Return the lines of the listing word for word, starting with the line that contains "You are a GUI" and including it, through the end of the listing, and leave out the pictures.

>> Start DATA TO USE

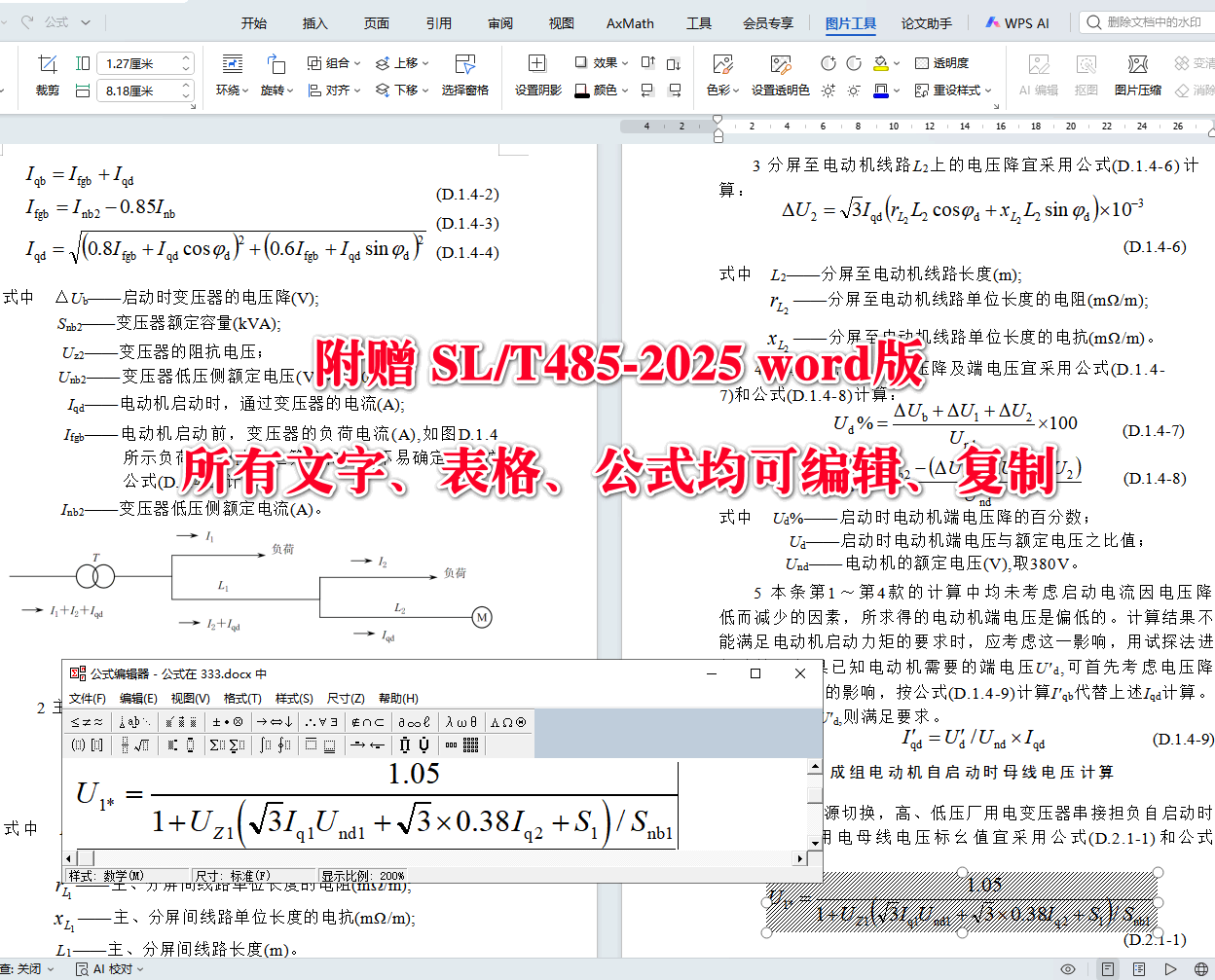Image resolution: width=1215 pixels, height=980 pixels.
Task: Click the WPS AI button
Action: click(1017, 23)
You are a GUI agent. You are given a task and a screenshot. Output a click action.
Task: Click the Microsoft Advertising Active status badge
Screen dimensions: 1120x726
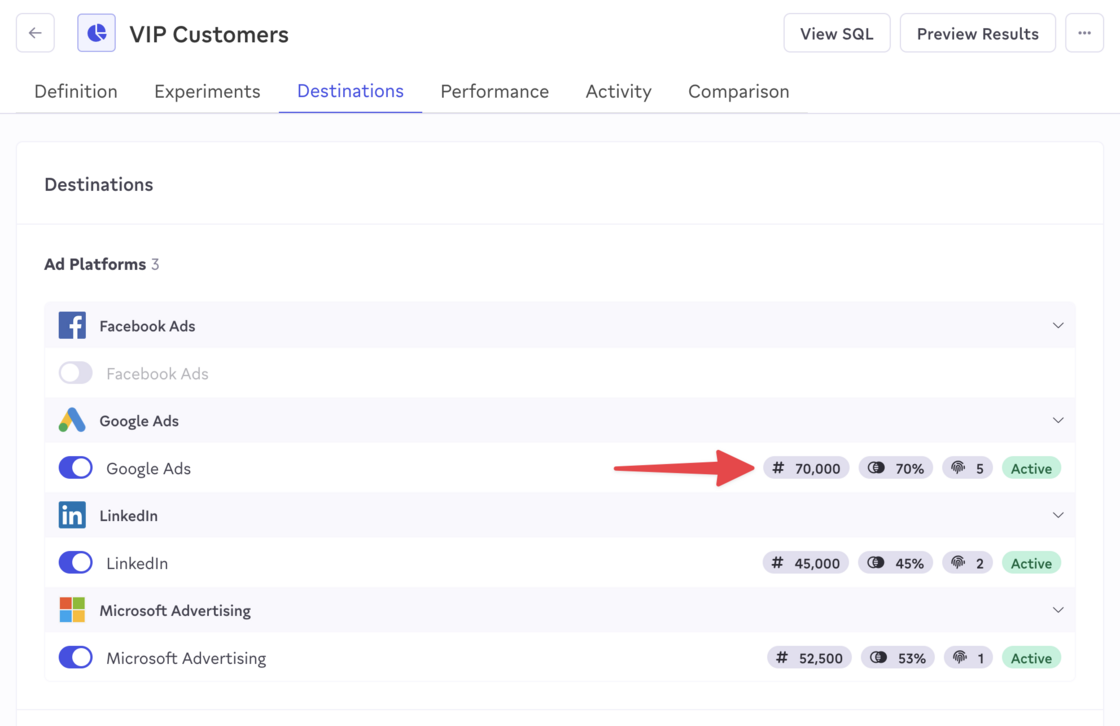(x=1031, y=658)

>> End DATA TO USE

**COMPLETED EXERCISE**
You are a GUI agent. You are given a task and a screenshot. Output a click action.
Task: Click the Microsoft Advertising Active status badge
Screen dimensions: 1120x726
(x=1031, y=658)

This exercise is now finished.